[Data on finding visible targets]
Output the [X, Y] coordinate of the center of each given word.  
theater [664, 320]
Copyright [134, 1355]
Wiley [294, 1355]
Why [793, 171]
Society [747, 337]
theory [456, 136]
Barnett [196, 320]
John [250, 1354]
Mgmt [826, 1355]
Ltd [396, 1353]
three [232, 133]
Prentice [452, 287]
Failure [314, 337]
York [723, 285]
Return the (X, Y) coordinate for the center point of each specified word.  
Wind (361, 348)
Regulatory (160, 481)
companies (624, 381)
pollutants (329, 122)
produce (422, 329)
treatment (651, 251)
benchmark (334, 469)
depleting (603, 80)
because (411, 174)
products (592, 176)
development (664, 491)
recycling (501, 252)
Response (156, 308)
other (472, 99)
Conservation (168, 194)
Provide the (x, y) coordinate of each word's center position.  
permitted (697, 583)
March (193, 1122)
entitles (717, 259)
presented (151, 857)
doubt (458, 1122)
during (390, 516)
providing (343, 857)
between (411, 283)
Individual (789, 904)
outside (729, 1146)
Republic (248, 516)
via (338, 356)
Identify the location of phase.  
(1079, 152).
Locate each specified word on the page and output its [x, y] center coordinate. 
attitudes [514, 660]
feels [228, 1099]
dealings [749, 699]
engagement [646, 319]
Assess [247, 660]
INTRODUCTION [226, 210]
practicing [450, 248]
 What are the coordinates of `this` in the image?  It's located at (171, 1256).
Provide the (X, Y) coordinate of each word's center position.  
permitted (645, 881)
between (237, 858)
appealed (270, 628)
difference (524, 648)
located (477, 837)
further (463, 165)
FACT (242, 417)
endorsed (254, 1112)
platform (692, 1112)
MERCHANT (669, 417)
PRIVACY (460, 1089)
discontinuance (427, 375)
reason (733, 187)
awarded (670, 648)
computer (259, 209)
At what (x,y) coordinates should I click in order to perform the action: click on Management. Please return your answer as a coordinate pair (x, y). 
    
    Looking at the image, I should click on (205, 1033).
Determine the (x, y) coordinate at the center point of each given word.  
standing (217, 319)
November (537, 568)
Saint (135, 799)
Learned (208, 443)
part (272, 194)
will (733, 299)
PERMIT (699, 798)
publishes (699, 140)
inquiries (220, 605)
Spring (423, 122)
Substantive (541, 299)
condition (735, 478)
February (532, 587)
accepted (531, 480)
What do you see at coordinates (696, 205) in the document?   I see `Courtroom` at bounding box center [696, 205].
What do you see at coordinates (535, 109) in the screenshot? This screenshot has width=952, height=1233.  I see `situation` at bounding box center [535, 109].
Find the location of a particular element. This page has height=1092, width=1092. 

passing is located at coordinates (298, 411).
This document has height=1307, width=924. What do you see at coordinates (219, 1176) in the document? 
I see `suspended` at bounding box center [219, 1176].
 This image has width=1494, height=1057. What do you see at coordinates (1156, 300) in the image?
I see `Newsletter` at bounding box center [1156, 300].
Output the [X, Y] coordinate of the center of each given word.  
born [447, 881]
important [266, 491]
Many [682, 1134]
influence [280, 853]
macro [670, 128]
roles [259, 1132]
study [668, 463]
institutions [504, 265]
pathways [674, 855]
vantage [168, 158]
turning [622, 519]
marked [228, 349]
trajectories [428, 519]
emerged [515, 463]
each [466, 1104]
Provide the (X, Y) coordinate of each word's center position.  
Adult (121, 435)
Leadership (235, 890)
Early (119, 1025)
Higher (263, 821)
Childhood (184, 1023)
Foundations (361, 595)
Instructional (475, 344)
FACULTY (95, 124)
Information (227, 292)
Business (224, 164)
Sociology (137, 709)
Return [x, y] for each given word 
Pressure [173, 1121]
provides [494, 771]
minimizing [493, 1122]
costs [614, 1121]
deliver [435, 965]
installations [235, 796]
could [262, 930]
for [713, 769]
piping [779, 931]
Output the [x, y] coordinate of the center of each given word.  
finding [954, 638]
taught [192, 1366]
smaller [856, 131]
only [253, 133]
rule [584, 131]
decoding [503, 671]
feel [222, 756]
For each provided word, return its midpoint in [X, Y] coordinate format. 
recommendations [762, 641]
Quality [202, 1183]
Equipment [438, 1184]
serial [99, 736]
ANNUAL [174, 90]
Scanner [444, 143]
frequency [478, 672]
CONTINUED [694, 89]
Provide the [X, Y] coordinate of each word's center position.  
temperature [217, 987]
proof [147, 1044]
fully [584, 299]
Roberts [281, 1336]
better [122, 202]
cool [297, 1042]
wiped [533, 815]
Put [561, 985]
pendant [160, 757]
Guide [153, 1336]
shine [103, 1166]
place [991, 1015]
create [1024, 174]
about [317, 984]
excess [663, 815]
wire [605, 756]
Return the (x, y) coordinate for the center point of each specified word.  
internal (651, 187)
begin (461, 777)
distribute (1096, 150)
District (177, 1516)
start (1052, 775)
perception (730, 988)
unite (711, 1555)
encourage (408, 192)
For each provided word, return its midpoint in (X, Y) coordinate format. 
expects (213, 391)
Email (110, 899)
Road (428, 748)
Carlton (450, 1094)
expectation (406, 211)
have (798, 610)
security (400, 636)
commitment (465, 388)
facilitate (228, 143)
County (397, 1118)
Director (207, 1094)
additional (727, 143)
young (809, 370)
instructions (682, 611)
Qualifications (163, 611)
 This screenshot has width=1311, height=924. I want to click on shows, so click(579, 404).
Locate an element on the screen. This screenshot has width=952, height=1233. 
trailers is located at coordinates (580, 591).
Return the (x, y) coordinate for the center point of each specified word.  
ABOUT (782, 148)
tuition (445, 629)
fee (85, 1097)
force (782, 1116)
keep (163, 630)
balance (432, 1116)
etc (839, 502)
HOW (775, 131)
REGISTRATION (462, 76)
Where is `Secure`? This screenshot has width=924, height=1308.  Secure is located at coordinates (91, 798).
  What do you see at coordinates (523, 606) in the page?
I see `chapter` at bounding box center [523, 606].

Work to do: Copy out the lines from the line with "benchmark (334, 469)" to the line with "platform (692, 1112)", keeping both of those lines and changing nothing.

Full solution:
benchmark (334, 469)
depleting (603, 80)
because (411, 174)
products (592, 176)
development (664, 491)
recycling (501, 252)
Response (156, 308)
other (472, 99)
Conservation (168, 194)
Provide the (x, y) coordinate of each word's center position.  
permitted (697, 583)
March (193, 1122)
entitles (717, 259)
presented (151, 857)
doubt (458, 1122)
during (390, 516)
providing (343, 857)
between (411, 283)
Individual (789, 904)
outside (729, 1146)
Republic (248, 516)
via (338, 356)
Identify the location of phase.  
(1079, 152).
Locate each specified word on the page and output its [x, y] center coordinate. 
attitudes [514, 660]
feels [228, 1099]
dealings [749, 699]
engagement [646, 319]
Assess [247, 660]
INTRODUCTION [226, 210]
practicing [450, 248]
 What are the coordinates of `this` in the image?  It's located at (171, 1256).
Provide the (X, Y) coordinate of each word's center position.  
permitted (645, 881)
between (237, 858)
appealed (270, 628)
difference (524, 648)
located (477, 837)
further (463, 165)
FACT (242, 417)
endorsed (254, 1112)
platform (692, 1112)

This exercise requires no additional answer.